"Topi Tradisional Indonesia"

Sekarang ini, fashion atau mode semakin berkembang. Mode yang terkenal di tanah air kita bukan hanya pakaian atau kain saja, tetapi ada juga topi-topi tradisional khas yang menjadi kebanggaan dari masing-masing daerah di Indonesia. Selain blangkon atau peci yang paling terkenal, masih ada banyak topi-topi khas daerah lain yang unik.

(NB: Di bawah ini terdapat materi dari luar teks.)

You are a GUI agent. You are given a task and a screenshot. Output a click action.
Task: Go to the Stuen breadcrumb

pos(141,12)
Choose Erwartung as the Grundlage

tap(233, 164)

Topi bukan lagi hanya sebagai pelindung kepala atau rambut dari paparan sinar matahari. Namun, sekarang banyak masyarakat Indonesia yang memakai topi untuk gaya maupun untuk acara adat tertentu sebagai bukti kebanggaan akan budaya daerah yang tak ternilai harganya. Berikut ini gan beberapa topi tradisional yang ada di Indonesia:

1. Peci
Peci memang paling sering kita jumpai di mana-mana. Selepas solat Jumat, pasti banyak kaum Muslim yang mengenakan peci keluar dari masjid. Berasal dari kata Belanda, yaitu ‘petje’, memiliki arti topi kecil dan sangat erat kaitannya dengan budaya Melayu. Topi ini berbentuk oval dan dulu dominan berwarna hitam, baru akhir-akhir ini peci tersedia dalam beragam warna maupun motif dengan bahan katun atau beludru.
 
Nama lain dari peci adalah songkok atau kopiah, dan selain di Indonesia, peci juga dikenakan oleh kebanyakan kaum Muslim pria di Brunei Darussalam, Malaysia, Singapura, Filipina Selatan dan Thailand Selatan. Di Indonesia, pemakaian peci juga menyimbolkan rasa nasionalis terhadap tanah air.

2. Blangkon
Blangkon biasanya terbuat dari batik. Keunikannya terletak pada mondolan yang ada di belakangnya, yang melambangkan sifat masyarakat Jawa yang pandai menyimpan rahasia dan sopan dalam bertutur. Ada 4 macam jenis blankon berdasarkan bentuk dan asalnya, yakni blangkon Ngayogyakarta, blangkon Surakarta, blangkon Kedu, dan blangkon Banyumasan.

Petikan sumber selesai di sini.